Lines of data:
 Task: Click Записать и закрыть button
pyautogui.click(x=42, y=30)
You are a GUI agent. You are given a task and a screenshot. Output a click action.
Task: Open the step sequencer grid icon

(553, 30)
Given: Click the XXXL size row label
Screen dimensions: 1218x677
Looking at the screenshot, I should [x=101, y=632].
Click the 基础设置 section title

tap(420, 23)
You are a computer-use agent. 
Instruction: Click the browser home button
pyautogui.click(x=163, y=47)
...
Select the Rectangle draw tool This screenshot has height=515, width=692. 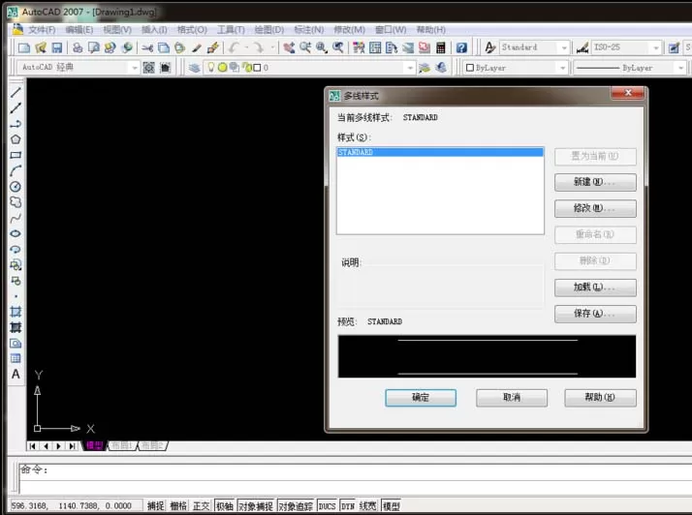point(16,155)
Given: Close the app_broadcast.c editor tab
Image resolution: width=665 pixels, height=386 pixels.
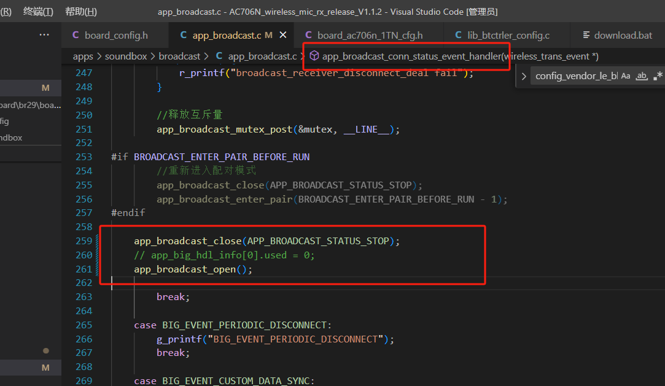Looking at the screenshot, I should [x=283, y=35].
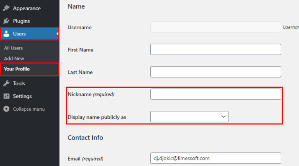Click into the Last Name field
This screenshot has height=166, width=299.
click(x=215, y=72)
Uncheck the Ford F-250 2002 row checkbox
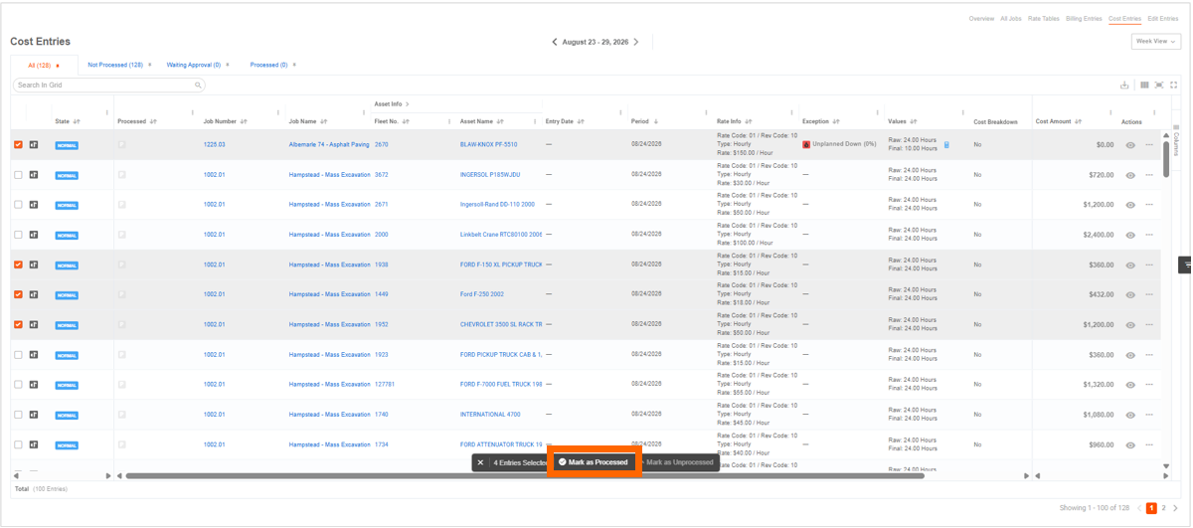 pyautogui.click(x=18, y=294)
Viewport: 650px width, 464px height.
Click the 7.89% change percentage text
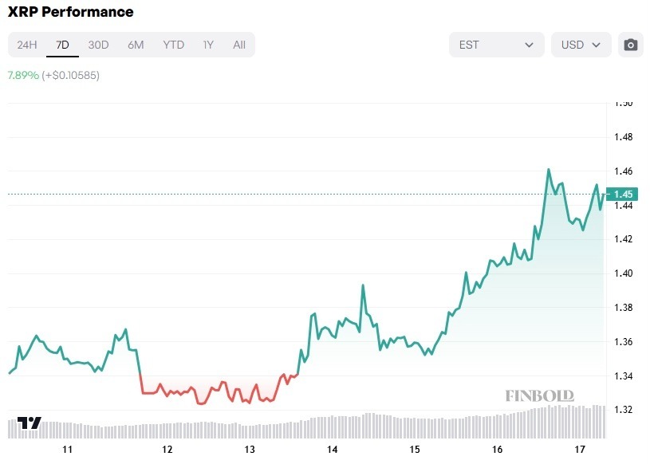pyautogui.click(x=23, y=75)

▶ **Goal**:
Please repeat the material in the stretch from "Task: Click Записать и закрыть button" through "pyautogui.click(x=163, y=47)", substituting "screen agent" for "GUI agent" and leaving everything else unchanged.

▶ **Full output**:
 Task: Click Записать и закрыть button
pyautogui.click(x=42, y=30)
You are a screen agent. You are given a task and a screenshot. Output a click action.
Task: Open the step sequencer grid icon

(553, 30)
Given: Click the XXXL size row label
Screen dimensions: 1218x677
Looking at the screenshot, I should [x=101, y=632].
Click the 基础设置 section title

tap(420, 23)
You are a computer-use agent. 
Instruction: Click the browser home button
pyautogui.click(x=163, y=47)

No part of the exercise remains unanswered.